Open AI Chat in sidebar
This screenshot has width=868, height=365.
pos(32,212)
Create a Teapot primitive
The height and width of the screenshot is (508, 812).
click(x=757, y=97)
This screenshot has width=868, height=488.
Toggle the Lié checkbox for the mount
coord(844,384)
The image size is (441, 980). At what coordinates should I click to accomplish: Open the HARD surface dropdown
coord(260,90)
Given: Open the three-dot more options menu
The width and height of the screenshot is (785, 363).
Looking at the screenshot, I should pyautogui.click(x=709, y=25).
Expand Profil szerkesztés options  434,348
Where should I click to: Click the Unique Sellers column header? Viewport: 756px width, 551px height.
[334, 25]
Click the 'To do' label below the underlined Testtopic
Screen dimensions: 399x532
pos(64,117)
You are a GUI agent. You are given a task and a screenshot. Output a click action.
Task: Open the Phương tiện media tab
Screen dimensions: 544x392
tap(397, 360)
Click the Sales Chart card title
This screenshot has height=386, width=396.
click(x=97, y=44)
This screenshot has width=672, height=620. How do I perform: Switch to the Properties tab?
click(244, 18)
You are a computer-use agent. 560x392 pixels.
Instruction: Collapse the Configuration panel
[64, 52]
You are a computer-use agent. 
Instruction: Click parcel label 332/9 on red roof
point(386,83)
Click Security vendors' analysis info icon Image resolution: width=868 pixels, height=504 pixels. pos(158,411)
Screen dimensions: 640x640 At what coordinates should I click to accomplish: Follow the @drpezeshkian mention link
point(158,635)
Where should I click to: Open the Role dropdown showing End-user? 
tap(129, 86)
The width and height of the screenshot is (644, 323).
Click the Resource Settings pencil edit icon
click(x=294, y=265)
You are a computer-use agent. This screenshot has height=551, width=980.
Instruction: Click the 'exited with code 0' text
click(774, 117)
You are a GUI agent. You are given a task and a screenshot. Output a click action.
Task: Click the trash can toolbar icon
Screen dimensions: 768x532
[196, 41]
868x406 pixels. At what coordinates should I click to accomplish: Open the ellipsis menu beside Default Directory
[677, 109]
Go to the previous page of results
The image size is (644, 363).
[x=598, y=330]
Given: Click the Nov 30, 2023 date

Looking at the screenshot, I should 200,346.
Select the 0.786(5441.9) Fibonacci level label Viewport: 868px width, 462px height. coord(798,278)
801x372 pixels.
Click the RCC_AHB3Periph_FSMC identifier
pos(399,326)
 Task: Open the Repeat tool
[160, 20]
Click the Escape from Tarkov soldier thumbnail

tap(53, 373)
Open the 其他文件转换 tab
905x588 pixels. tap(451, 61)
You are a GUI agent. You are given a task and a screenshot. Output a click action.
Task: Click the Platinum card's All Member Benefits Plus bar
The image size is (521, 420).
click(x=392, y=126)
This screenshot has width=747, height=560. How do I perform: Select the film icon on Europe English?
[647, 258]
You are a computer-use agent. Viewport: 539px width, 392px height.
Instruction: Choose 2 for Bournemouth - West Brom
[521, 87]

Activity:
Looking at the records, state how many lines contain "options" and write nothing besides that number.

Response to the exercise:
2